Whether it’s an anniversary or birthday coupon, a simple “thank you” for being a repeat customer, or a recommendation that fits a buyer’s taste, customers prefer personalized over generic marketing. No matter the size of the emotional touch or gesture, they want to be treated like people and not just regular consumers.
Even in the B2B space, no one wants to read emails that have nothing to do with their interests. They want to collaborate with suppliers or businesses that understand their needs and align with their mission.
Question is: What’s the first step toward delivering the personalization people really want? Let’s dive in!
What is Database Marketing?
Database marketing is a marketing tactic that involves making marketing moves based on customer data. You collect, store, and analyze customer data to create targeted and personalized marketing campaigns.

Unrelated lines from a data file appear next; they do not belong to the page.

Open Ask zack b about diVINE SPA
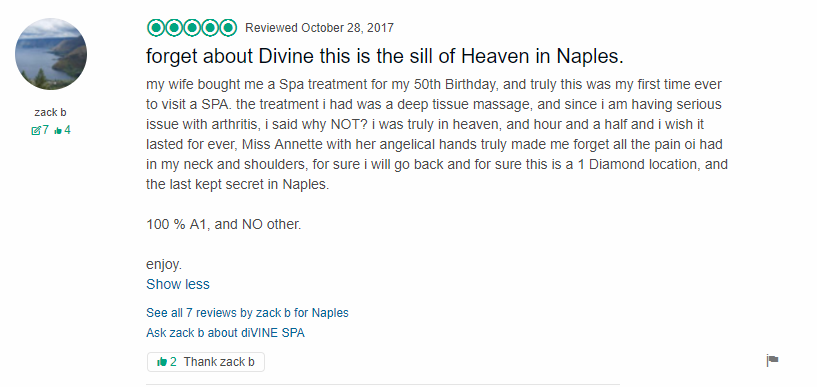This screenshot has width=817, height=387. click(225, 332)
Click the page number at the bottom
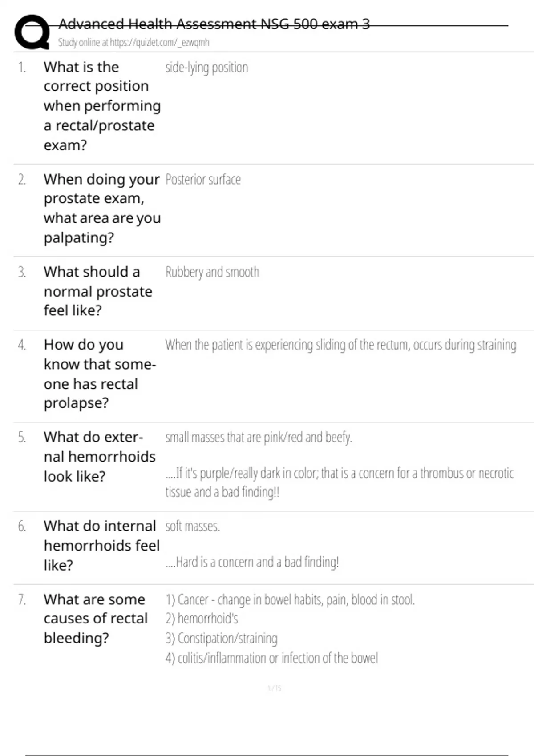 coord(275,688)
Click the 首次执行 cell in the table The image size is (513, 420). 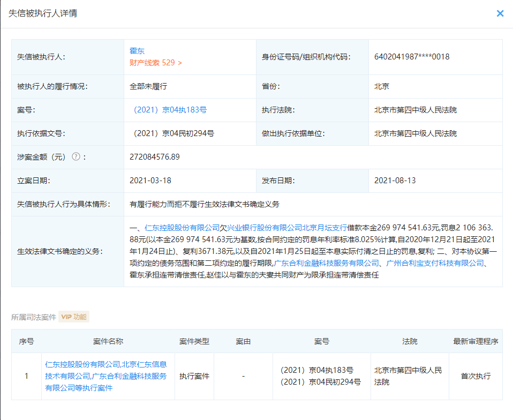476,376
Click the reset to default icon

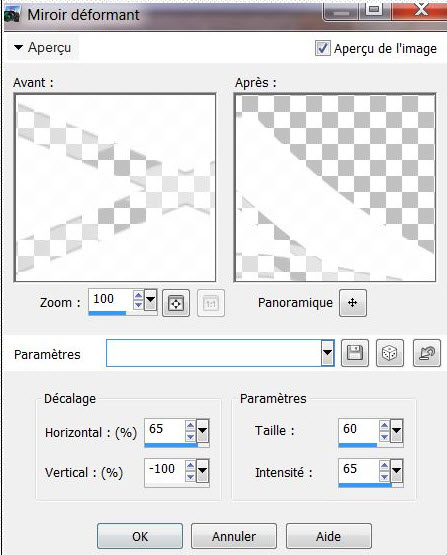click(427, 353)
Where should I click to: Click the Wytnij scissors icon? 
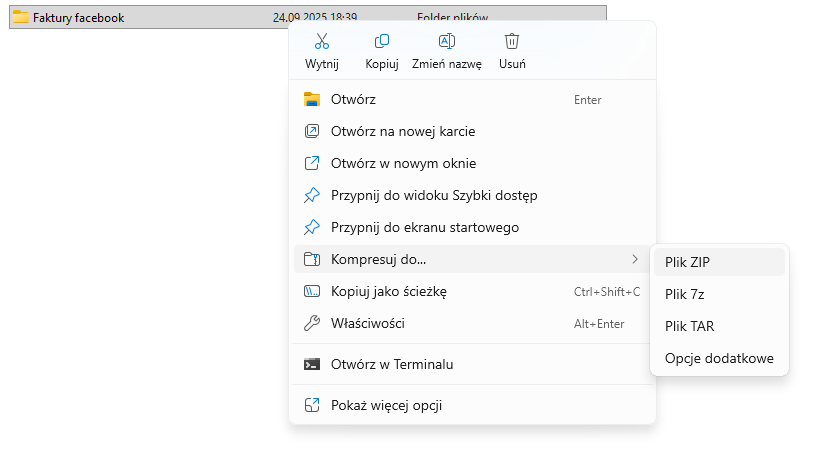322,42
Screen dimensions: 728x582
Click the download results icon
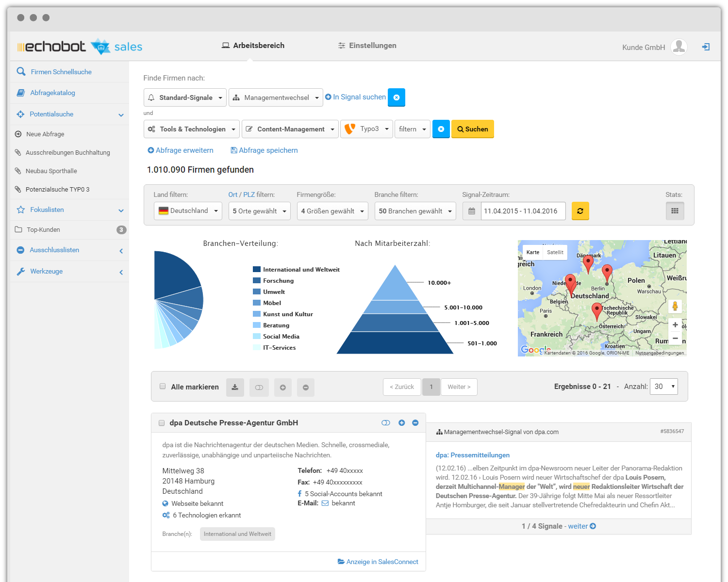pos(235,387)
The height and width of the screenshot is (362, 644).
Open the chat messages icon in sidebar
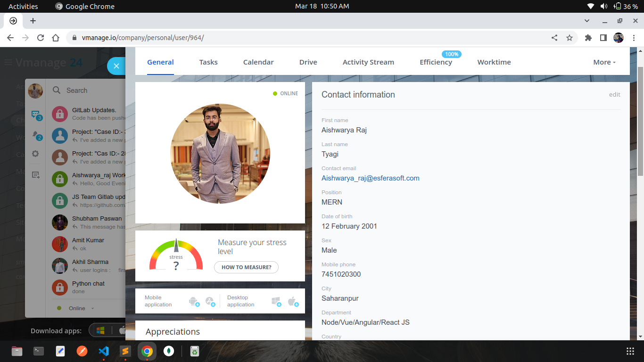click(35, 115)
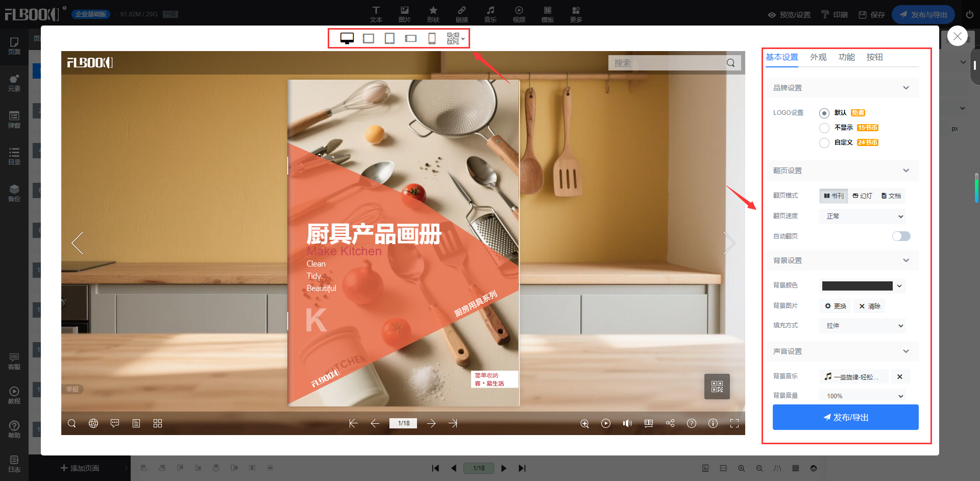Image resolution: width=980 pixels, height=481 pixels.
Task: Mute sound with the speaker icon
Action: [x=627, y=423]
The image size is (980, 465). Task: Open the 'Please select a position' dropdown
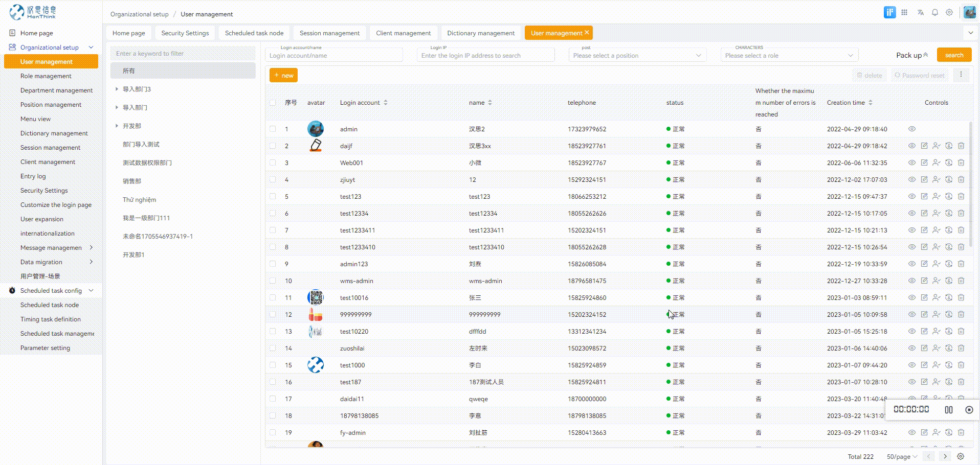[x=637, y=55]
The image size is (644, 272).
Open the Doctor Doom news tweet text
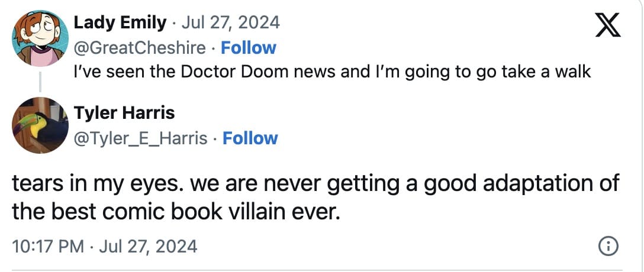coord(331,72)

In short, any marketing move you make without considering what customer data has to say does not fall under database marketing.
Customer data can be internal or external. As long as you structure and use it responsibly to elevate marketing ROI, then it fits within the scope of database marketing. For instance, customer purchase history, CRM entries, and behavioral data. Here’s how database marketing looks in a nutshell.
How database marketing works
- Data collection: Collect customer data from your website, customer support, or email interactions report. You can also obtain data from second-or-third party providers like advertising data, intent data or social media interests.
It’s okay to define a specific objective before collecting data or determine objectives after obtaining data. The latter approach is mostly employed by established companies that collect and store massive customer data for later use.
- Database management: Clean and organize the data before storing it into a relational database, CRM, or pre-defined marketing database. Handle the data securely to prevent unauthorized access, theft, or leaks.
- Segmentation: Analyze the collected data, aiming to divide the customer data into smaller groups based on shared behaviors, needs, or traits. This is what we call segmentation.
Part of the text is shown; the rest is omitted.